# RECORDS FOR THIS EXERCISE:
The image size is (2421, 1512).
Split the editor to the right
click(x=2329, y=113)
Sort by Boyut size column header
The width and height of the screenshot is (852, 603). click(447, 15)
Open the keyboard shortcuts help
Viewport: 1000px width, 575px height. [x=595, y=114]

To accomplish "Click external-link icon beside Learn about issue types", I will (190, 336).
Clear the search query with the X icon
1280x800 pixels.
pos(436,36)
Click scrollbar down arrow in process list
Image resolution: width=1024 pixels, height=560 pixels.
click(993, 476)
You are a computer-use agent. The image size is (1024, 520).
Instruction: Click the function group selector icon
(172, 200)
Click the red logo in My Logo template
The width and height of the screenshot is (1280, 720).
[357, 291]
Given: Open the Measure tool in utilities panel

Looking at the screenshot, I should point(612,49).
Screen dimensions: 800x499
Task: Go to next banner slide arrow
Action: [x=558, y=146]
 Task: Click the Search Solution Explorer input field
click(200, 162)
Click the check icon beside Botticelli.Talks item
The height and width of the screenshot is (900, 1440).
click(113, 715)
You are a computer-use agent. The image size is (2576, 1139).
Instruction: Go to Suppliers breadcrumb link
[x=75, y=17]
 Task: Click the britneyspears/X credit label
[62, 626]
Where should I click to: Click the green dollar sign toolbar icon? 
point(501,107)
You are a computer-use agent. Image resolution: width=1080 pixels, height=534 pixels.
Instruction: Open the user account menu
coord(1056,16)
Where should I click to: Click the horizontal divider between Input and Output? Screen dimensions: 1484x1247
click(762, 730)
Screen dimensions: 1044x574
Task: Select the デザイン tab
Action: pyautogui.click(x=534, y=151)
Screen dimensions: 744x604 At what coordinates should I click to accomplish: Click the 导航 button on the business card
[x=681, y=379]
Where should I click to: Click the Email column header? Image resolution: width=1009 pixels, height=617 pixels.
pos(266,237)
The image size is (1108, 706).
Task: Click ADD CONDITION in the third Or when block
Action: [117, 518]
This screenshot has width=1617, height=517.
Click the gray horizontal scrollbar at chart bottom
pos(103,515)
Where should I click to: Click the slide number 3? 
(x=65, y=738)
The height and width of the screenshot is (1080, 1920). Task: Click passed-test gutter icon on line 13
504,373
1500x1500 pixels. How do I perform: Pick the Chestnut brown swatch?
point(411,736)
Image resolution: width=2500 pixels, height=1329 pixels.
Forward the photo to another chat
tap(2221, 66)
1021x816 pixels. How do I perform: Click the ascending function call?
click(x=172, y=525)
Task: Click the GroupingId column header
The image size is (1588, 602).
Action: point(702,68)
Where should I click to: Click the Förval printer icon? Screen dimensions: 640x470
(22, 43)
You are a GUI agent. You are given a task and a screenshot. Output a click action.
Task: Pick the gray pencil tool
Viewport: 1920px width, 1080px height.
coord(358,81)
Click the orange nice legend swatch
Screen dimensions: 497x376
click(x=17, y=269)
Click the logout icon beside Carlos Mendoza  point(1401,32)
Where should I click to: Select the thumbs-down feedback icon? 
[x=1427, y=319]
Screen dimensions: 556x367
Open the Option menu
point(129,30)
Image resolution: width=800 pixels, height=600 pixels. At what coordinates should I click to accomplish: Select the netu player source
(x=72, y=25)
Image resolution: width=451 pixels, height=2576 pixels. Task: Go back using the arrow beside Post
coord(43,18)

# TASK DIRECTIONS:
How would you turn the items starting at the line containing "Task: Click the Search" and ending at the line containing "Click the logout" into a numbered list, leaving out blank lines?

# OUTPUT FOR THIS TASK:
1.  Task: Click the Search Solution Explorer input field
2. click(200, 162)
3. Click the check icon beside Botticelli.Talks item
4. The height and width of the screenshot is (900, 1440).
5. click(113, 715)
6. You are a computer-use agent. The image size is (2576, 1139).
7. Instruction: Go to Suppliers breadcrumb link
8. [x=75, y=17]
9.  Task: Click the britneyspears/X credit label
10. [62, 626]
11. Where should I click to: Click the green dollar sign toolbar icon? 
12. point(501,107)
13. You are a computer-use agent. Image resolution: width=1080 pixels, height=534 pixels.
14. Instruction: Open the user account menu
15. coord(1056,16)
16. Where should I click to: Click the horizontal divider between Input and Output? Screen dimensions: 1484x1247
17. click(762, 730)
18. Screen dimensions: 1044x574
19. Task: Select the デザイン tab
20. Action: pyautogui.click(x=534, y=151)
21. Screen dimensions: 744x604 At what coordinates should I click to accomplish: Click the 导航 button on the business card
22. [x=681, y=379]
23. Where should I click to: Click the Email column header? Image resolution: width=1009 pixels, height=617 pixels.
24. pos(266,237)
25. The image size is (1108, 706).
26. Task: Click ADD CONDITION in the third Or when block
27. Action: [117, 518]
28. This screenshot has width=1617, height=517.
29. Click the gray horizontal scrollbar at chart bottom
30. pos(103,515)
31. Where should I click to: Click the slide number 3? 
32. (x=65, y=738)
33. The height and width of the screenshot is (1080, 1920). Task: Click passed-test gutter icon on line 13
34. 504,373
35. 1500x1500 pixels. How do I perform: Pick the Chestnut brown swatch?
36. point(411,736)
37. Image resolution: width=2500 pixels, height=1329 pixels.
38. Forward the photo to another chat
39. tap(2221, 66)
40. 1021x816 pixels. How do I perform: Click the ascending function call?
41. click(x=172, y=525)
42. Task: Click the GroupingId column header
43. The image size is (1588, 602).
44. Action: point(702,68)
45. Where should I click to: Click the Förval printer icon? Screen dimensions: 640x470
46. (22, 43)
47. You are a GUI agent. You are given a task and a screenshot. Output a click action.
48. Task: Pick the gray pencil tool
49. Viewport: 1920px width, 1080px height.
50. coord(358,81)
51. Click the orange nice legend swatch
52. Screen dimensions: 497x376
53. click(x=17, y=269)
54. Click the logout icon beside Carlos Mendoza  point(1401,32)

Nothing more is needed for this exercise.